Claims What is claimed is:

1. A method for extracting information from documents, comprising: accepting a document as input to a programmed computer; in the computer, processing text to identify named entities in the text; in the computer, disambiguating the identified named entities; in the computer, establishing presence of concepts in the document and characterizing paragraph evaluating contextual word embeddings from the concepts in a trained neural network; in the computer, classifying parts of the document where established concepts occur; in the computer, characterizing the disambiguated entities according to attributes associated with the disambiguated entities; and in the computer, using the characterized entities to update a database comprising published information corresponding to the characterized entities and the established present concepts.

2. The method of claim 1 wherein the identifying named entities comprises, in the computer, generating noun groupings from the input document and searching the database for presence of the noun groupings.

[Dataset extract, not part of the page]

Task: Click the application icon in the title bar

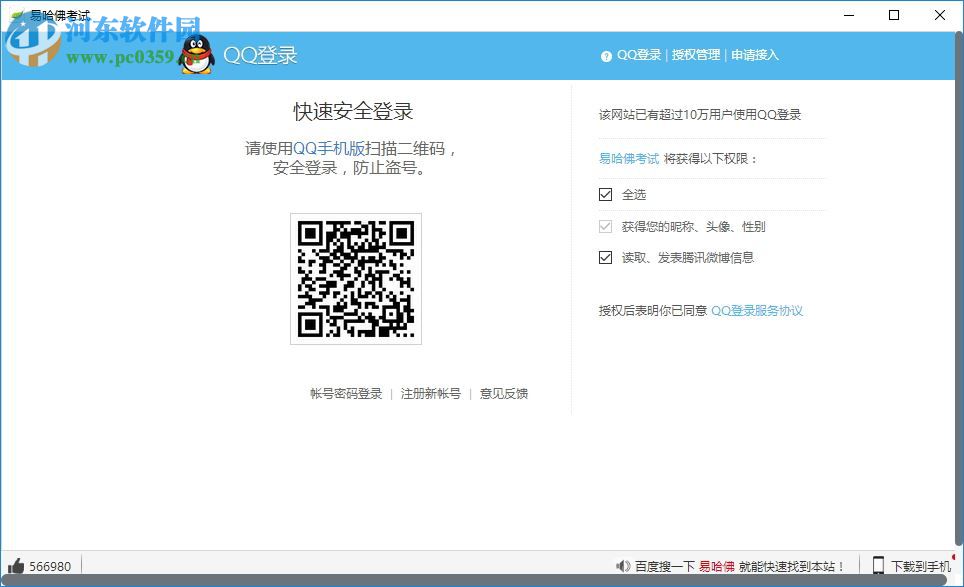Action: (14, 14)
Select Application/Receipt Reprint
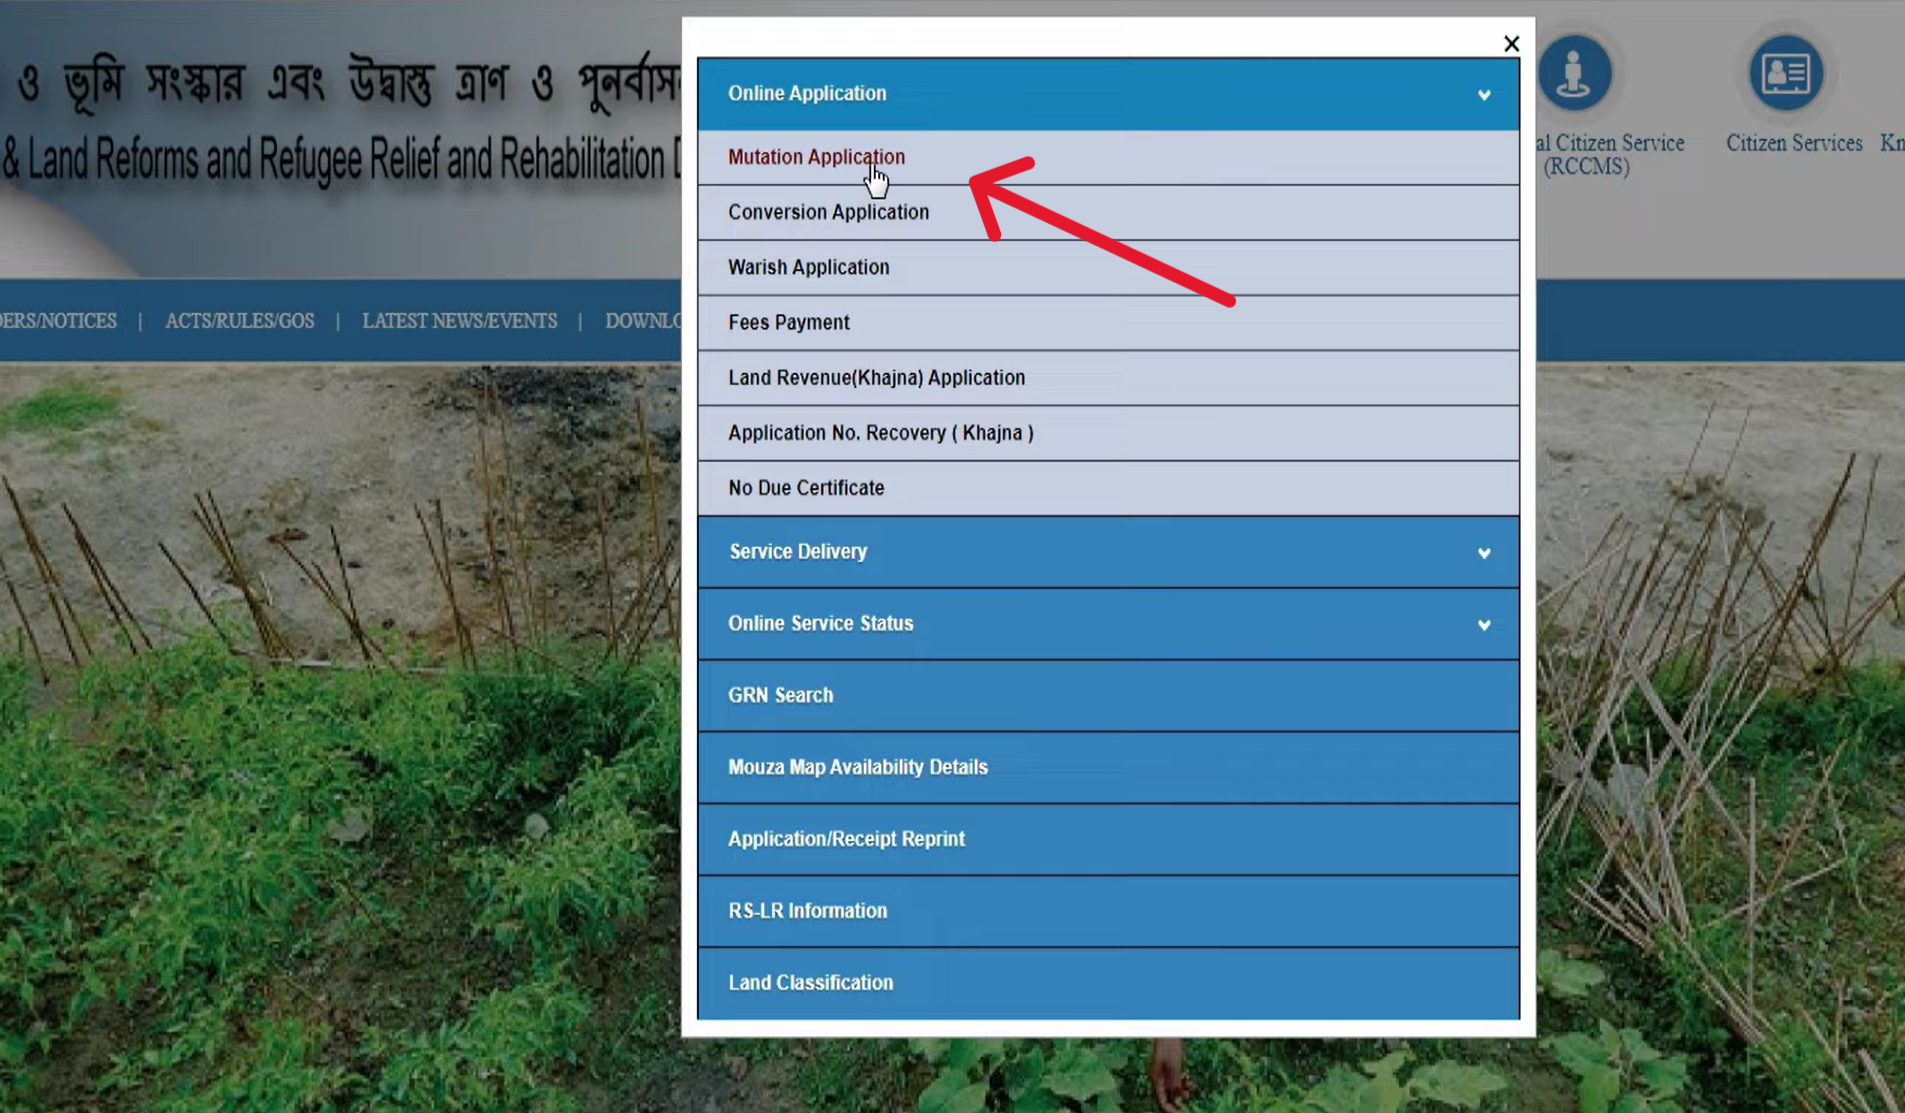The image size is (1905, 1113). (846, 839)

3. The method of claim 1 wherein the disambiguating comprises, in the computer, using a trained neural network to classify contextual word embeddings produced by a language processing network.

4. The method of claim 1 wherein the characterizing the disambiguated entities comprises, in the computer, determining attributes of each disambiguated entity based on information in the database.

5. A computer program stored in a non-transitory computer readable medium, the program comprising logic operable to cause a computer to perform actions, comprising: accepting a document as input the computer; in the computer, processing text to identify named entities in the text; in the computer, disambiguating the identified named entities; in the computer, establishing presence of concepts in the document using an artificial neural network trained using established relationships between predetermined named entities and predetermined concepts; in the computer, classifying parts of the document where established concepts occur; in the computer, characterizing the disambiguated entities according to attributes associated with the disambiguated entities; and in the computer, using the characterized entities to update a database comprising published information corresponding to the characterized entities and the established present concepts.

6. The computer program of claim 5 wherein the identifying named entities comprises, in the computer, generating noun groupings from the input document and searching the database for presence of the noun groupings.

7. The computer program of claim 5 wherein the disambiguating comprises, in the computer, using a trained neural network to determine contextual word embeddings.

8. The computer program of claim 5 wherein the characterizing the disambiguated entities comprises, in the computer, determining attributes of each disambiguated entity based on information in the database.